Required work: Without any of their pictures, return all of the records exactly.

Dataset excerpts:
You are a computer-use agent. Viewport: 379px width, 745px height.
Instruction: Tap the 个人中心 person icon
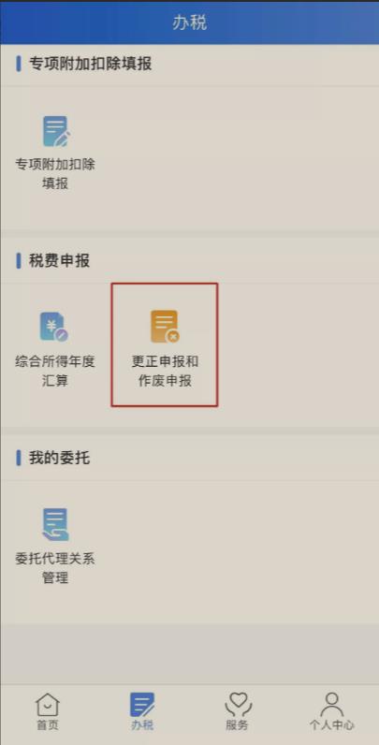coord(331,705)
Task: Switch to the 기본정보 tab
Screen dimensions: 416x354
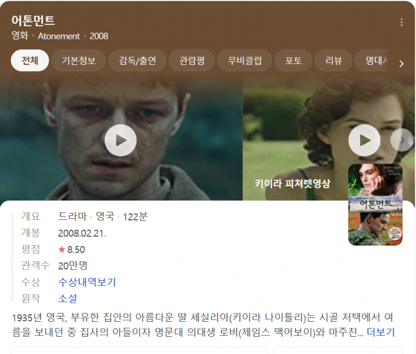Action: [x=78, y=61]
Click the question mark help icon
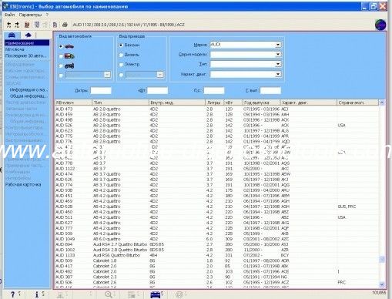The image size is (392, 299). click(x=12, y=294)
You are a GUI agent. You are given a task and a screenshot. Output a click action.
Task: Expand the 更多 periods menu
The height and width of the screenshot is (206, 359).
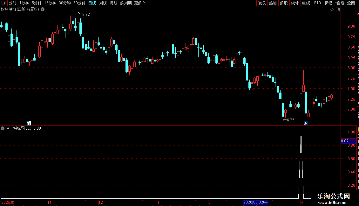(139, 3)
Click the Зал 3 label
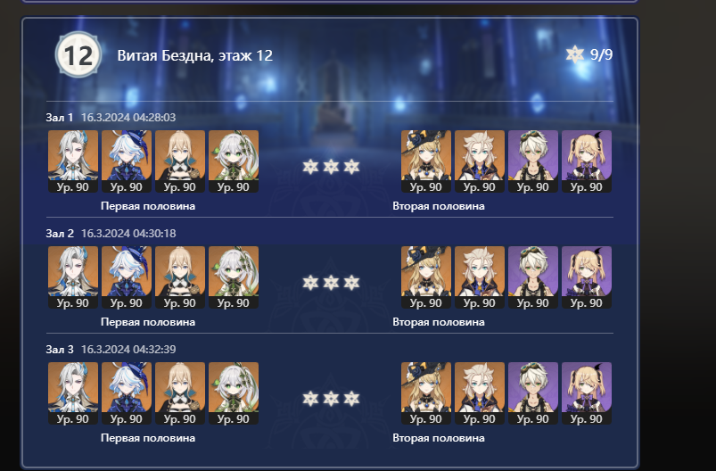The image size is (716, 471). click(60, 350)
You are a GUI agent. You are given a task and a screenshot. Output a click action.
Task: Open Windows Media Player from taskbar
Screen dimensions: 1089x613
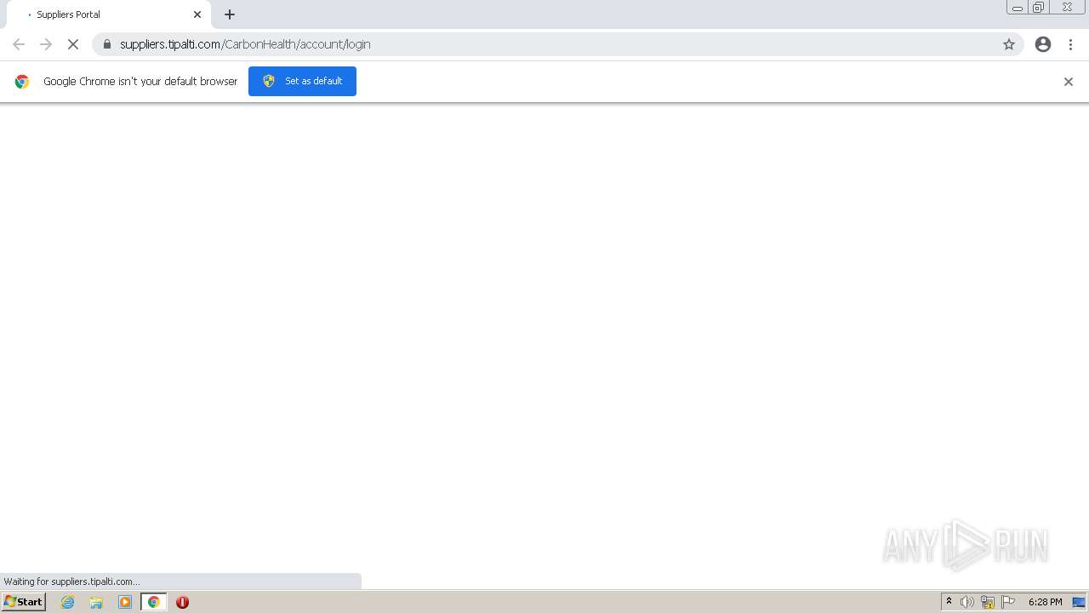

Output below:
You are a computer-use agent. Viewport: 379px width, 745px height.
Instruction: Tap the 个人中心 person icon
coord(331,705)
Task: Switch to the 기본정보 tab
Screen dimensions: 416x354
Action: [x=78, y=61]
Click the question mark help icon
The image size is (392, 299). click(x=12, y=294)
You are a GUI agent. You are given a task and a screenshot. Output a click action.
Task: Expand the 更多 periods menu
The height and width of the screenshot is (206, 359).
(139, 3)
Click the Зал 3 label
The image size is (716, 471). click(60, 350)
You are a GUI agent. You are given a task and a screenshot. Output a click action.
Task: Open Windows Media Player from taskbar
Screen dimensions: 1089x613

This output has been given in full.